--- Listed entries ---
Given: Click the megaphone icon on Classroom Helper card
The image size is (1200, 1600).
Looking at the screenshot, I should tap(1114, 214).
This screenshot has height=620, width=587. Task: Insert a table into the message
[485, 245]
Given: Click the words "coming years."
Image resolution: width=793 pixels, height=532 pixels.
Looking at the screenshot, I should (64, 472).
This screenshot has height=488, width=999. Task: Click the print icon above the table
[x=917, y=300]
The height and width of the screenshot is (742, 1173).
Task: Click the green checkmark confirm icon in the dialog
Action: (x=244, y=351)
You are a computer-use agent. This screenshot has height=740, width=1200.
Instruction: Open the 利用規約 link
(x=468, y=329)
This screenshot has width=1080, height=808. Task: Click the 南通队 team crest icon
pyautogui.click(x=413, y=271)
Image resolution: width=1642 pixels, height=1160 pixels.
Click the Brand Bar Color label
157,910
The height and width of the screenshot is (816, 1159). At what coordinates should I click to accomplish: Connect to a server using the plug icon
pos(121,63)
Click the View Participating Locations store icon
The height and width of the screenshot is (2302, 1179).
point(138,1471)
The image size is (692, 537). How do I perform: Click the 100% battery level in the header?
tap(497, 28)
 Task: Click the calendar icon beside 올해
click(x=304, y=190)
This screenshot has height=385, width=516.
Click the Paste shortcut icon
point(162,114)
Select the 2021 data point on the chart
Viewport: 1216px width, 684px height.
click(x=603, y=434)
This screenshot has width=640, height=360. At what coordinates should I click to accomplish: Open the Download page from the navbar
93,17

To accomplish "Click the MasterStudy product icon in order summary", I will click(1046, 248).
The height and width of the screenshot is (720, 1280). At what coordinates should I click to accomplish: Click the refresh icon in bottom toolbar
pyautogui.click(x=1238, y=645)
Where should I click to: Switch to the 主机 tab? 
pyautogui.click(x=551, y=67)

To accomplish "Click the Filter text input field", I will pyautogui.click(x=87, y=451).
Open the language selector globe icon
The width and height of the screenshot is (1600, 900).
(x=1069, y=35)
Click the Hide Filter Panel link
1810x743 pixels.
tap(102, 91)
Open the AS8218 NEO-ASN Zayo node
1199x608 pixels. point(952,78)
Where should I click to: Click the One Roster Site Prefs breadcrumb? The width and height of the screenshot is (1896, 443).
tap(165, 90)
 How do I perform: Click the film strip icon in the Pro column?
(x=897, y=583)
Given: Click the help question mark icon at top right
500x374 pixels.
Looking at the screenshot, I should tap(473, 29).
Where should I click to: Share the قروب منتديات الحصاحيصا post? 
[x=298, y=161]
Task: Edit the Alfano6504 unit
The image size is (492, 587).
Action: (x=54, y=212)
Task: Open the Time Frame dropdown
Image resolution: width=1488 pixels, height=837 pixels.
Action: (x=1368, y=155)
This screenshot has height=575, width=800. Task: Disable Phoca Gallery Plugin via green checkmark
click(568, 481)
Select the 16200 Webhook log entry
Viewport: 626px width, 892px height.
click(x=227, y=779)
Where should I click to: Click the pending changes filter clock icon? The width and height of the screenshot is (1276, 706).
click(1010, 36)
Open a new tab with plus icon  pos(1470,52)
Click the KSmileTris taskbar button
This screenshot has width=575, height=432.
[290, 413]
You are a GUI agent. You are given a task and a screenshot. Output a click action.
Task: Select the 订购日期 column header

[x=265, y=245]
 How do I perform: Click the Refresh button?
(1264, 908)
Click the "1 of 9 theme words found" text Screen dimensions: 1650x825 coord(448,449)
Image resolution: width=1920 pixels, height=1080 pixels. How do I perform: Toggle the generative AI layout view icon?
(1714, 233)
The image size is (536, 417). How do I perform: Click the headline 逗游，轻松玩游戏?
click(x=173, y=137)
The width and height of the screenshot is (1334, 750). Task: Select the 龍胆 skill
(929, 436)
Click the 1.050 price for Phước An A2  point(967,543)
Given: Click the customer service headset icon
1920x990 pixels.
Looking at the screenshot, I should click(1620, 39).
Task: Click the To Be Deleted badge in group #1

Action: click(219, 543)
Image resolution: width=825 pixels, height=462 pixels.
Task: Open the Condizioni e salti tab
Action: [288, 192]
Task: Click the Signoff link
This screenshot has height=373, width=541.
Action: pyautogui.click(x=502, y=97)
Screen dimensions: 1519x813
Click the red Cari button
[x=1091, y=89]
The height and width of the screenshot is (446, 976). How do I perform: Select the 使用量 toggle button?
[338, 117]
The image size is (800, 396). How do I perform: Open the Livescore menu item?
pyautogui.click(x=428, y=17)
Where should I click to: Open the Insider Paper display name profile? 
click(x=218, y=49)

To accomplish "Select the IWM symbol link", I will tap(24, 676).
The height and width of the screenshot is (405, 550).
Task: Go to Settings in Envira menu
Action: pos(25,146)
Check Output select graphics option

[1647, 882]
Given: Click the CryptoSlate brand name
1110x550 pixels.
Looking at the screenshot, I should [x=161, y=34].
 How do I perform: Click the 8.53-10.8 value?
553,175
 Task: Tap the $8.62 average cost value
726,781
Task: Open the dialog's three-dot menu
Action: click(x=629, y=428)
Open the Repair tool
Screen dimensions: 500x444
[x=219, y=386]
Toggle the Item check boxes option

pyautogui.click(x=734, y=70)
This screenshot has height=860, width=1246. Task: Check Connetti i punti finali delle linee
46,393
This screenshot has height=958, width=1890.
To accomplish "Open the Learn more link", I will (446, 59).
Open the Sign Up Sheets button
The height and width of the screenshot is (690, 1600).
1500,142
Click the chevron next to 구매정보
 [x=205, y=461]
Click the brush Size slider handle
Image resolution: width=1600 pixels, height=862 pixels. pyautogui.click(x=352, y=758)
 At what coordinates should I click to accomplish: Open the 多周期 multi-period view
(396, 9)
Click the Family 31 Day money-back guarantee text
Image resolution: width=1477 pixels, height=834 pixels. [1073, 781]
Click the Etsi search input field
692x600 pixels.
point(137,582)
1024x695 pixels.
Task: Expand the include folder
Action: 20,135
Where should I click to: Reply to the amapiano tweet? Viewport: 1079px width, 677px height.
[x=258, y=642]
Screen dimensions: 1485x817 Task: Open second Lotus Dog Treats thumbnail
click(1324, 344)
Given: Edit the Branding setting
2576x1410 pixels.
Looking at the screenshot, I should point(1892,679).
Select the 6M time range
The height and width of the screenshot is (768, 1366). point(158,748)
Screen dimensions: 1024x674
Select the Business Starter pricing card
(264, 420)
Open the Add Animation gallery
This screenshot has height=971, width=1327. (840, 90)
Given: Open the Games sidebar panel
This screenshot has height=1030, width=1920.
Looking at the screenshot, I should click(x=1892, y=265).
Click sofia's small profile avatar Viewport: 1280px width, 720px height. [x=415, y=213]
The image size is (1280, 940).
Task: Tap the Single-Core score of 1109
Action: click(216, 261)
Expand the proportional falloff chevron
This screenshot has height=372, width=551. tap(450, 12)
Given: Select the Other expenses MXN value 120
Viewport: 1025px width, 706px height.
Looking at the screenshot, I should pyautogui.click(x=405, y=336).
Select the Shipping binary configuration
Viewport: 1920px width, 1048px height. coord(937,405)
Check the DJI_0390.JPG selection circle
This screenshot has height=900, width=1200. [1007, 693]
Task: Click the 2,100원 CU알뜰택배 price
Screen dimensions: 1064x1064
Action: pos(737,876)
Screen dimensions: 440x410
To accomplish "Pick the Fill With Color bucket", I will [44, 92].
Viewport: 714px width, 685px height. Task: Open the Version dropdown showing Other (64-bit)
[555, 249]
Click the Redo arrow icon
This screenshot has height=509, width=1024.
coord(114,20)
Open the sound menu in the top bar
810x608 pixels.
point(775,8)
---
→ **What the task asks**:
Can you copy out, word for word, the rows running from the one containing "Check the DJI_0390.JPG selection circle" through the final row, with both ends included?

→ **Result below**:
Check the DJI_0390.JPG selection circle
This screenshot has height=900, width=1200. [1007, 693]
Task: Click the 2,100원 CU알뜰택배 price
Screen dimensions: 1064x1064
Action: pos(737,876)
Screen dimensions: 440x410
To accomplish "Pick the Fill With Color bucket", I will [44, 92].
Viewport: 714px width, 685px height. Task: Open the Version dropdown showing Other (64-bit)
[555, 249]
Click the Redo arrow icon
This screenshot has height=509, width=1024.
coord(114,20)
Open the sound menu in the top bar
810x608 pixels.
point(775,8)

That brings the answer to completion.